If A has life, maybe the inhabitants of planet B don't want to mess around with the ecosphere of A?

22. Aug 14, 2013

### Ian J.

Agreed re basic exploration, though I'm not sure how much. I did a bit of looking up on the various missions by US and Russian space programs to the Moon before a manned attempt was made, and also the attempts to get a probe to Mars. Seems in those early days there were quite a few failures, but surveys were attempted and eventually done, so some level of research exploration would be done. I need to think about how that impacts the co-orbit vs the non-co-orbit variations and see how I feel about the best approach story-wise while still retaining the essence of the story I want to tell.

Both A and C are inhabited, so there would be no issue there, it's just that A is more advanced than C and given equal exploration of both, I think the Bs would go for A first, not C. But unfortunately I can't backtrack now and change some essential elements of the story so B must go to C first.

23. Aug 14, 2013

### Bandersnatch

If the inhabitants of C are advanced enough to have radio/tv etc., then emissions could be easily detected at B, prioritising the effort to get there rather than anywhere else, especially manned missions. You could have the public living for a few good decades with the knowledge that there are sentient beings on C, dominating the imagination of everybody on the planet, driving the policies and government funding, etc.

Now you'd just need something to interfere with similar emissions from A. If you're going with a star to replace the original gas giant, then maybe it's especially active in radio frequencies or somesuch thing that would prevent reception of radio signals from the planet more or less behind it?

Something else than radio waves could serve the purpose(like the canals of Mars, only actually real). The point would be to make the people demand going there as soon as possible to "meet the aliens".

24. Aug 14, 2013

### Staff: Mentor

It is extremely unlikely that 3 independent civilizations independently reach the technology for radio transmission within a few decades.

If both planets are inhabited, but without radio technology and similar technologies, it might be hard to evaluate their technological levels from space. They are (probably) completely different species with a mainly independent evolution.

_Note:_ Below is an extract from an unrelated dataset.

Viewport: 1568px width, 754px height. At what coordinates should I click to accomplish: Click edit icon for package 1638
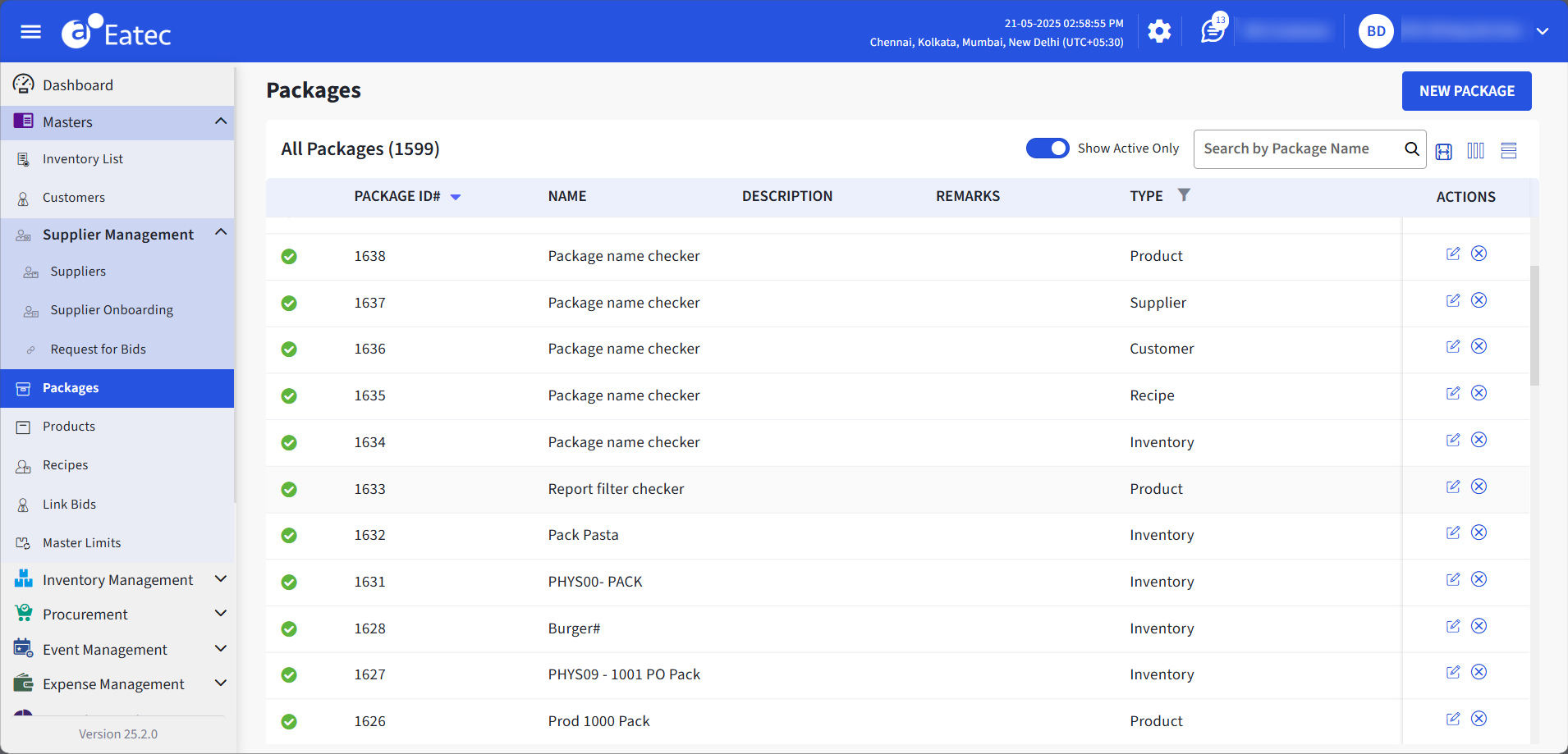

Sure, a common origin of life in the system is reasonable, but you cannot transfer more than some lonely cells via asteroid fragments (I have some doubts that this would be sufficient to transfer complex multicellular organisms.... but it is science fiction, so it is fine).
You could easily choose the "wrong" planet to go first.

25. Aug 15, 2013

### Ian J.

Neither A or C have technology for radio transmission, so that's not an issue. A has a kind of Roman/Renaissance/Pre-Victorian feel, while C is more of a Dark Ages/Pre-Medieval feel. C as I mentioned is at early spaceflight stage. There is a link between them that answers the independent evolution question, but that's not something that becomes clearly apparent until later in the first sequence of books.